Exercise input –
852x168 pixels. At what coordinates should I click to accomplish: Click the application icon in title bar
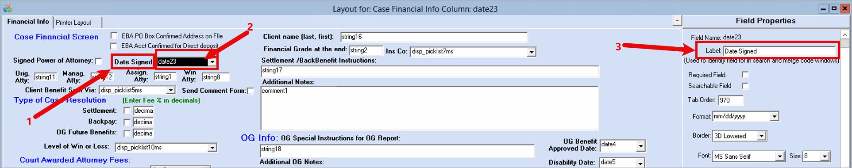pyautogui.click(x=8, y=8)
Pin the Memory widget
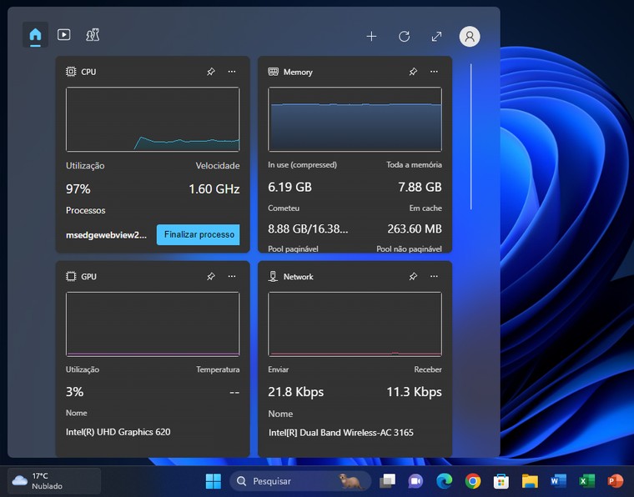634x497 pixels. [413, 72]
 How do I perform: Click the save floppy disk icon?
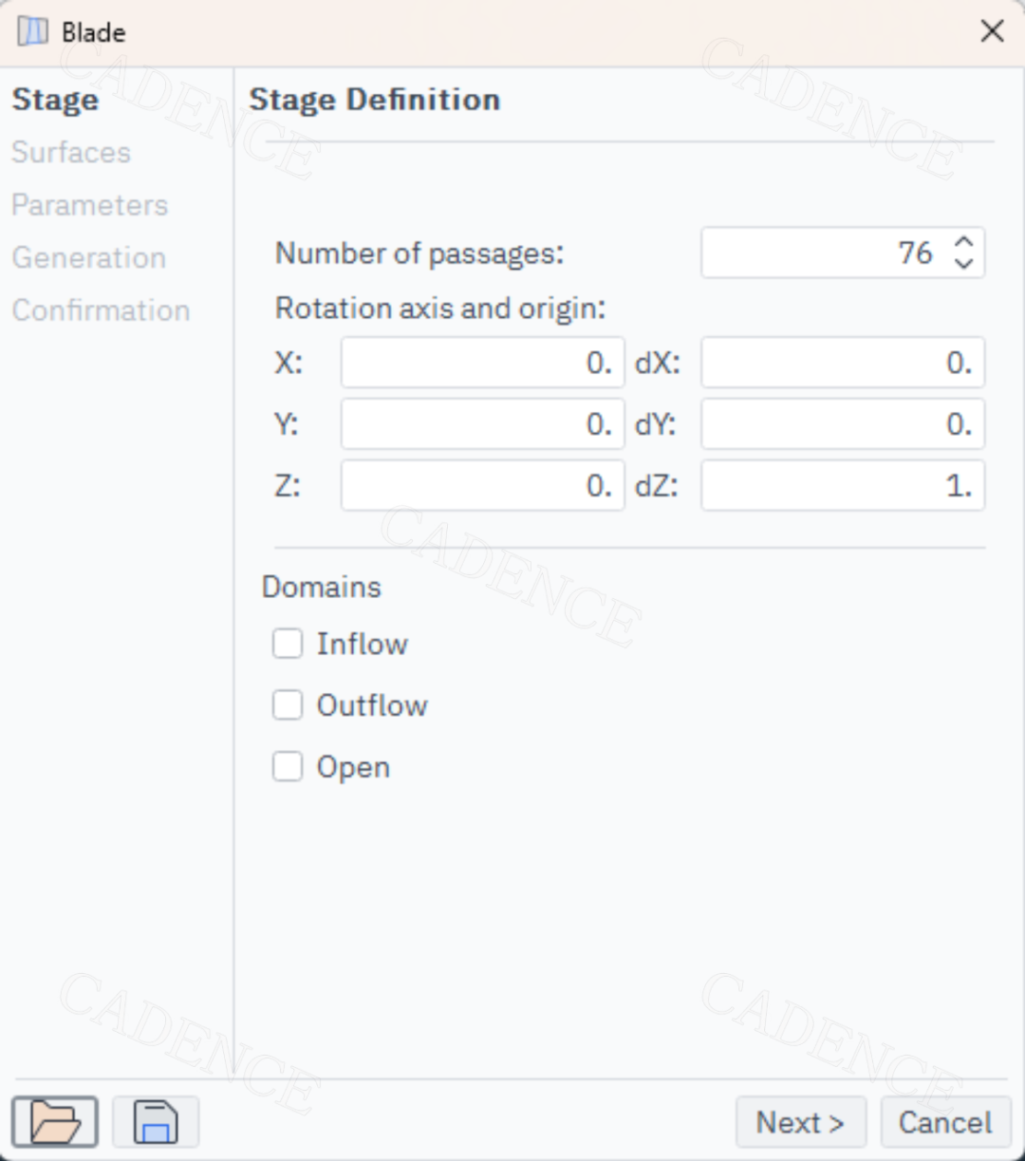[156, 1121]
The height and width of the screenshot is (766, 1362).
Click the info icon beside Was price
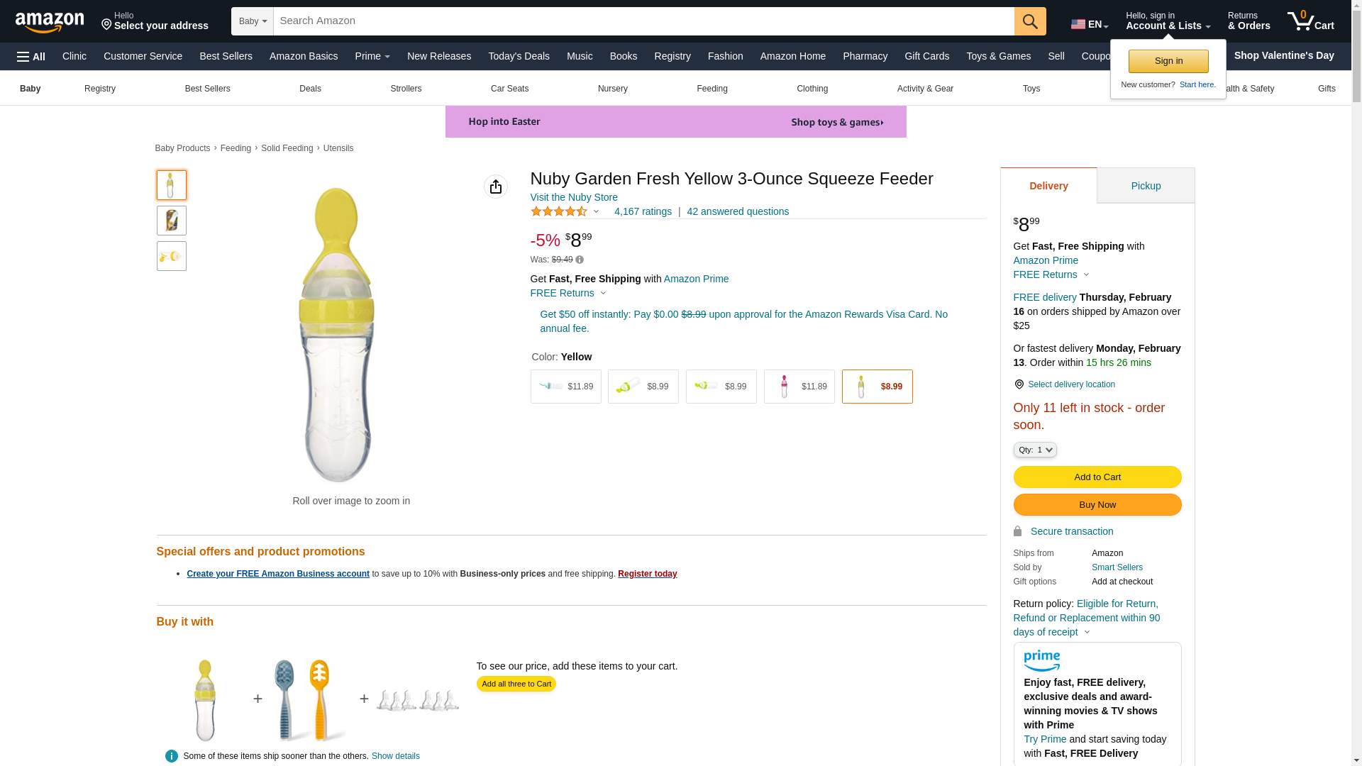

Your assignment – Only the listing above, set down exactly and without pictures, belongs in the answer.

Exercise result –
852x168 pixels. At what coordinates should I click to accomplish: Click the application icon in title bar
pyautogui.click(x=8, y=8)
Pin the Memory widget
634x497 pixels. [413, 72]
 How do I perform: Click the save floppy disk icon?
[156, 1121]
The height and width of the screenshot is (766, 1362).
Click the info icon beside Was price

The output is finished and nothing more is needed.